6. A reconstrução da economia europeia em nada bole, muito pelo contrário, com as grandes prioridades que já antes haviam sido assumidas: ambiente e digitalização. A necessidade de reconversão económica consubstancia até uma oportunidade para reforçar a aposta nas metas ambientais e no combate às alterações climáticas. E o mesmo se aplica à digitalização, que é, sem dúvida, uma das grandes vencedoras da pandemia. Em particular, no domínio da educação, é necessário infra-estruturar todo o território da União, com vista em especial a atenuar e a apagar desigualdades gritantes que o ensino à distância gerou e exponenciou.

7. O novo pacto para as migrações traçará também um eixo importantíssimo para o futuro da União. A tragédia de Moria, ocorrida na semana que passou, relembrou, em plena pandemia, um dos desafios essenciais da Europa. Como lidar com as ondas de migrantes vindos da África e da Ásia, que não vão seguramente abrandar? Como enquadrá-las em tempo de gravíssima crise económica, pautada por um enorme aumento do desemprego e pela exaustão dos sistemas de segurança social? Até que ponto será possível resolver os conflitos que nesta matéria dividem os Estados-membros?
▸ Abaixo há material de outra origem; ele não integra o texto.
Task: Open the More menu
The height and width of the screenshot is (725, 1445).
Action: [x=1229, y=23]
Que lugar fica para os direitos humanos?

8. A pandemia, já muitos o disseram, tem sido também um catalisador e acelerador da “nova ordem” internacional. A União que, no ano passado, se queria “geopolítica”, agora vê essa dimensão geopolítica graduada numa conditio sine qua non da sua sobrevivência. Os grandes vizinhos euroasiáticos – Rússia e Turquia – espreitam com ameaças. A Rússia na Bielorrússia, depois da Geórgia e da Ucrânia. A Turquia, mexendo directamente com as fronteiras europeias da Grécia e de Chipre e com os equilíbrios do Mediterrâneo Oriental. O crescendo do protagonismo político, económico e militar da China e as incógnitas sobre o futuro da política norte-americana mudam por completo o tabuleiro de xadrez em que tem de se mover a Europa.
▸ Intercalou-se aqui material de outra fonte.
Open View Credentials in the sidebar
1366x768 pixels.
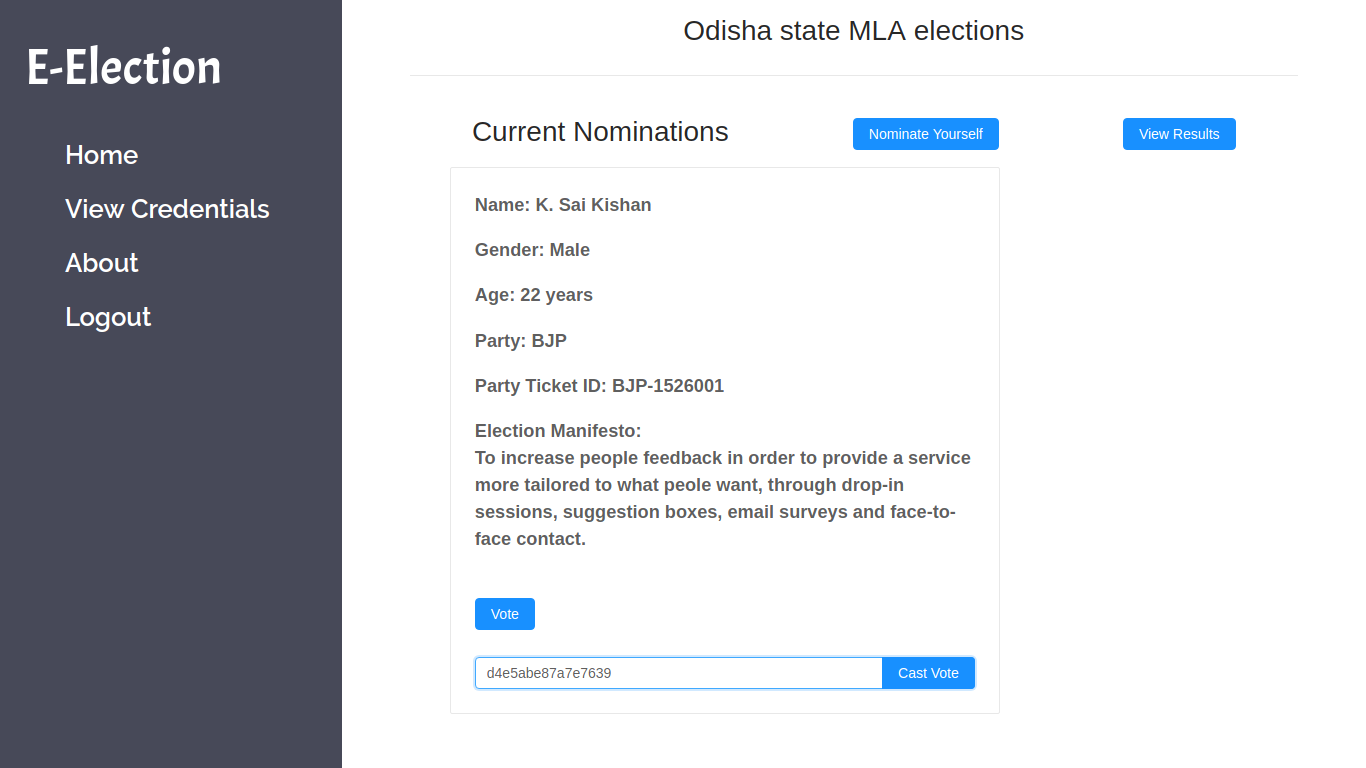(167, 209)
9. Como muda, também radicalmente, o desenlace do “Brexit". Os recentes desenvolvimentos fazem soar todos os alarmes. A insensibilidade para a paz na Irlanda do Norte, o fechamento cego à Europa, a retórica primária e populista, a quebra de acordos internacionais – tudo está nos antípodas da melhor tradição britânica. E põe em risco, mais do que qualquer outra coisa, a própria integridade do Reino Unido.
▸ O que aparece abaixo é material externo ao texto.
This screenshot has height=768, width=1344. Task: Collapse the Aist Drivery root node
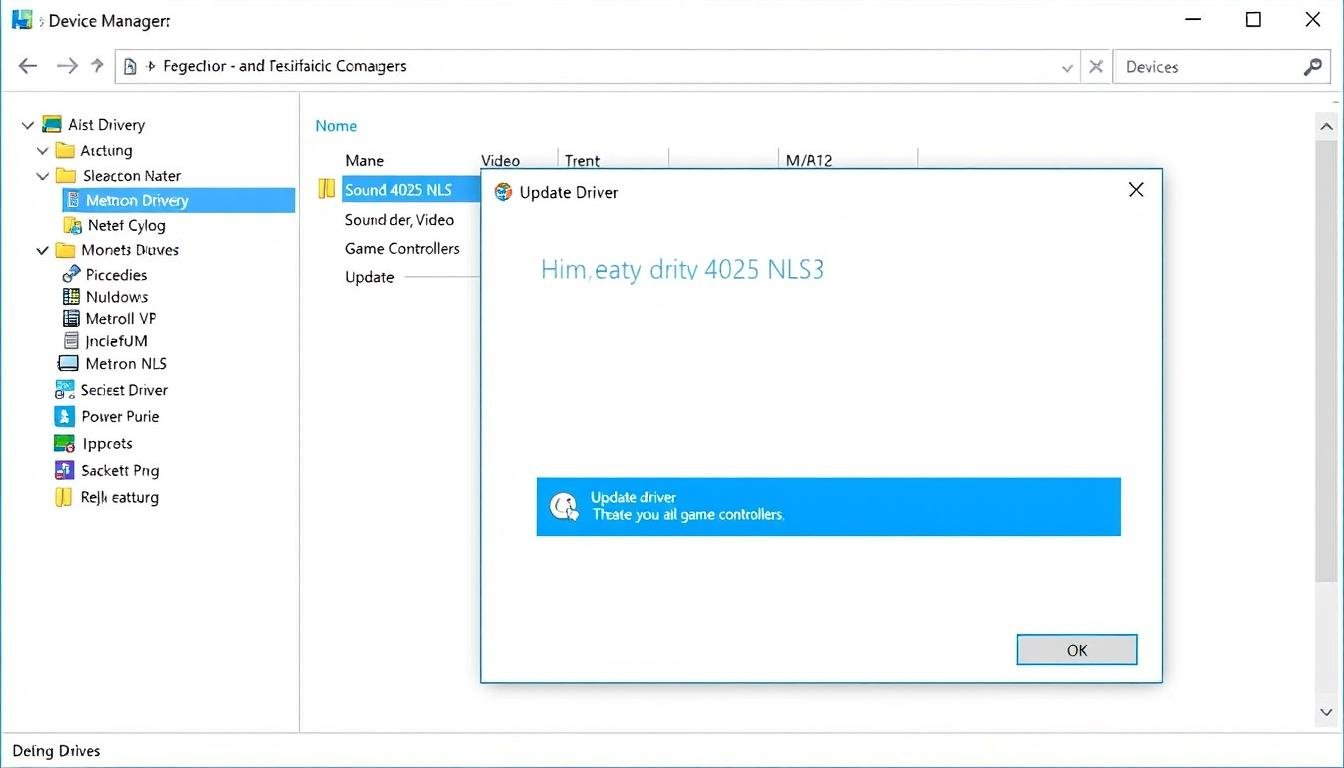tap(27, 125)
10. E para o médio prazo, sobra ainda a Conferência sobre o Futuro da Europa, que deve centrar-se na defesa e promoção da democracia e do Estado de direito ao nível europeu, mas também no terreno – hoje problemático – dos Estados-membros. E tratar duradouramente da governabilidade, da eficácia e da legitimidade das instâncias europeias.

11. Para a Europa, os tempos são muito difíceis e a agenda é demasiado complexa. Mas que seria – e o que será – de nós, europeus, sem ela, sem a União?

SIM e NÃO

SIM. Ana Gomes. Com a sua candidatura, num momento pessoal difícil, presta um enorme serviço à democracia. Mais uma vez, revela coragem, independência e apego aos valores republicanos. Não a apoio, mas agradeço-lhe.

NÃO. António Costa. Mesmo sem mais, a ingerência de um primeiro-ministro na pugna eleitoral de um clube de futebol é inaceitável. Com os actuais contornos judiciais é intolerável. Reina o sentimento de impunidade.